Viele Fahrzeuge, mit denen die Bahnunternehmen in Niedersachsen unterwegs sind, gehören der LNVG. Ist schon absehbar, ob die Fahrzeuge wegen des Coronavirus technisch verändert werden müssen?

Carmen Schwabl: Wir prüfen eine bessere Information für die Fahrgäste am Bahnsteig. Denkbar ist, die Reisenden zum Beispiel mit Apps vorab zu informieren, in welchem Zugteil es noch freie Sitzplätze gibt, damit sich die Kunden besser verteilen.

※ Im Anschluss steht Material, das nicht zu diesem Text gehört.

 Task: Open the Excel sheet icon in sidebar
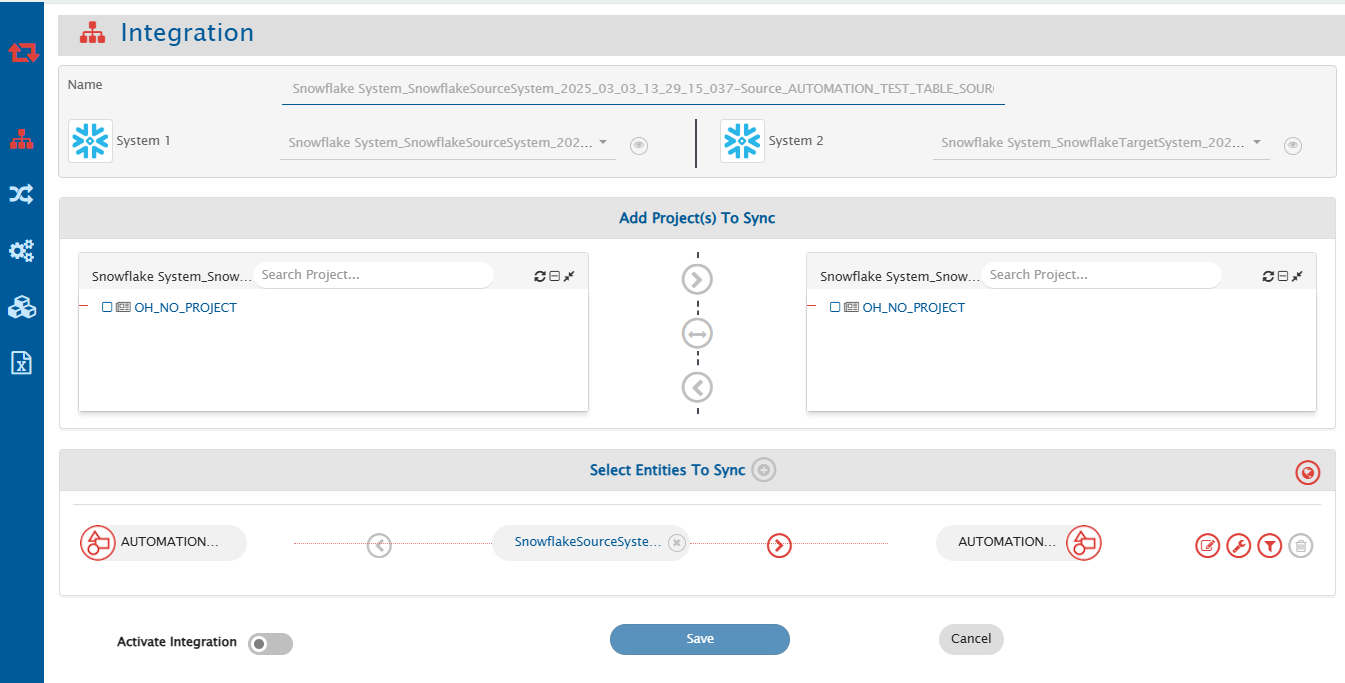(x=21, y=363)
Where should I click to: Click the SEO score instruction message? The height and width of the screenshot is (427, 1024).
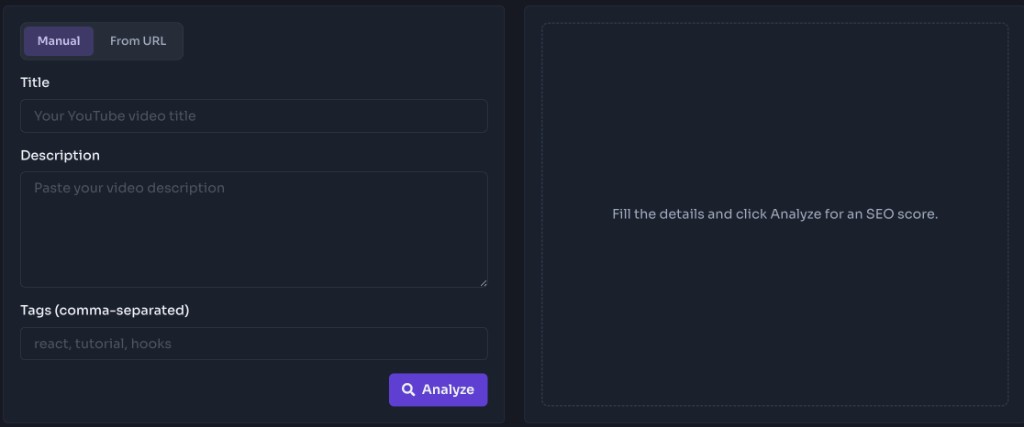point(775,214)
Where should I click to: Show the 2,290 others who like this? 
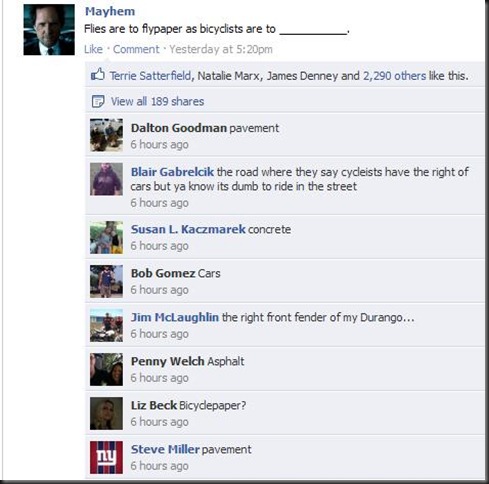click(394, 76)
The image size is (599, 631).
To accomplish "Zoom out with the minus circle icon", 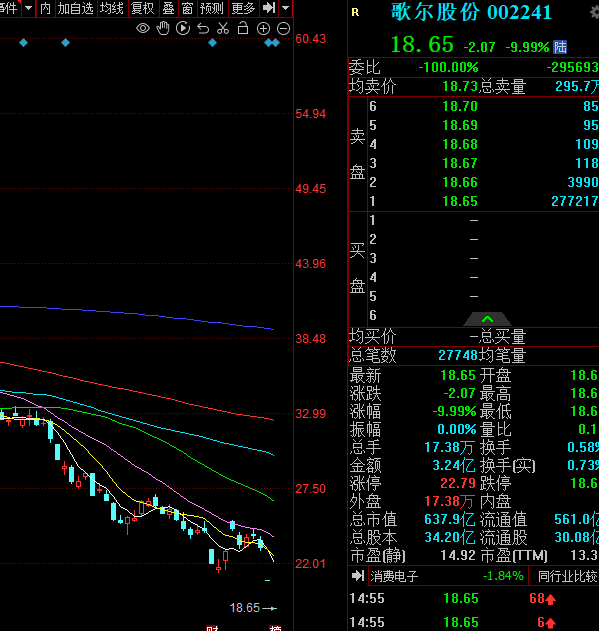I will point(283,29).
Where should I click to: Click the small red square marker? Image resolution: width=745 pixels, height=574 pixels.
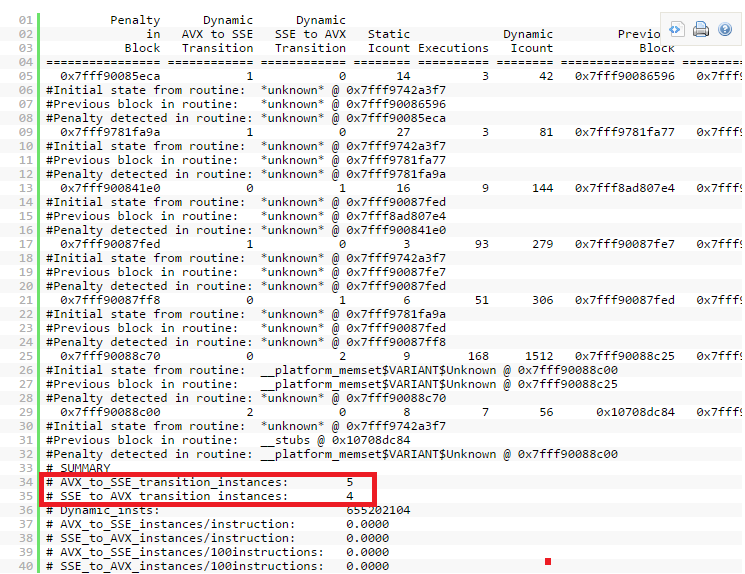tap(548, 561)
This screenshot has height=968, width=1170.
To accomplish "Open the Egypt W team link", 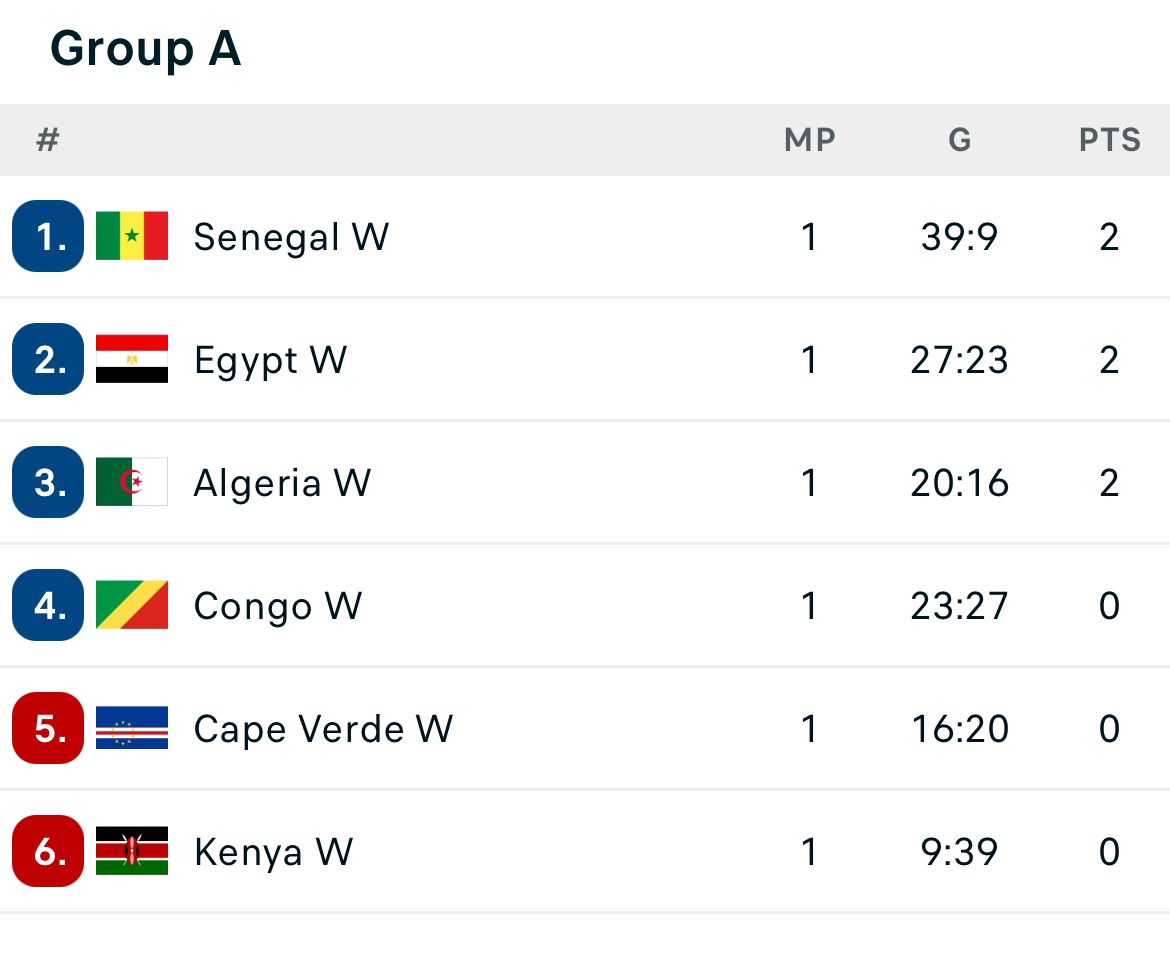I will 270,360.
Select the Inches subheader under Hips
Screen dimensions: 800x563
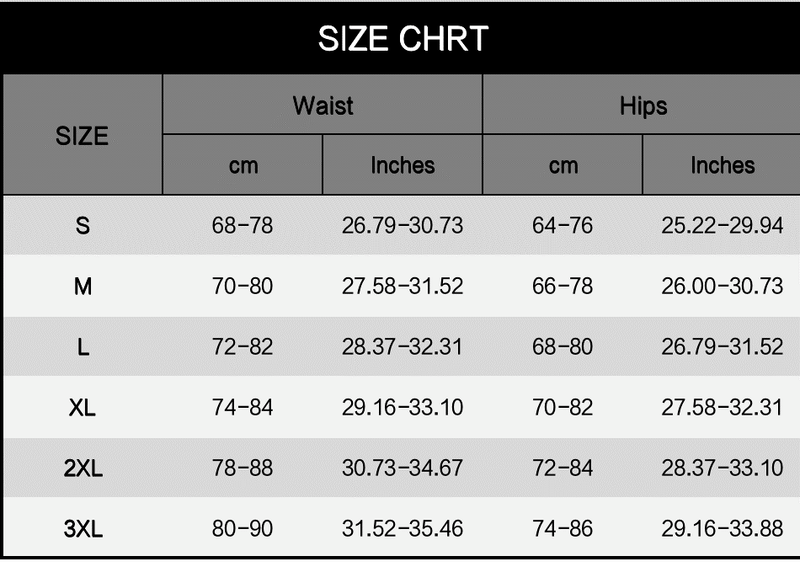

Niedersachsen nimmt Milliarden in die Hand, um die Folgen von Corona für die Wirtschaft möglichst gering zu halten. Haben Sie Sorge, dass deshalb Projekte der LNVG leiden könnten?

Susanne Haack: Die verkehrs- und umweltpolitische Bedeutung unserer Projekte steigt in der aktuellen Situation. Die LNVG wird ihre Erfahrungen und Expertise einbringen – und unsere Projekte zur Stärkung des umweltfreundlichen Verkehrs voranbringen, zum Beispiel durch die Förderung von Bussen mit alternativen Antrieben. Die Menschen sind in der letzten Zeit auch vermehrt mit dem Fahrrad unterwegs – das können wir durch hochwertige Abstellanlagen unterstützen.

Carmen Schwabl: Wir werden an den geplanten Fahrplanverbesserungen festhalten. Wir werden zusätzliche Fahrzeuge und damit mehr Platz für die Fahrgäste bieten. Und noch eine grundsätzliche Bemerkung: Ich habe keine Sorge um unsere Mittel. Wirtschaft funktioniert nur mit guter Infrastruktur und dazu gehört, dass die Leute mit Bus und Bahn zur Arbeit kommen. Das Land Niedersachsen will gute Infrastruktur.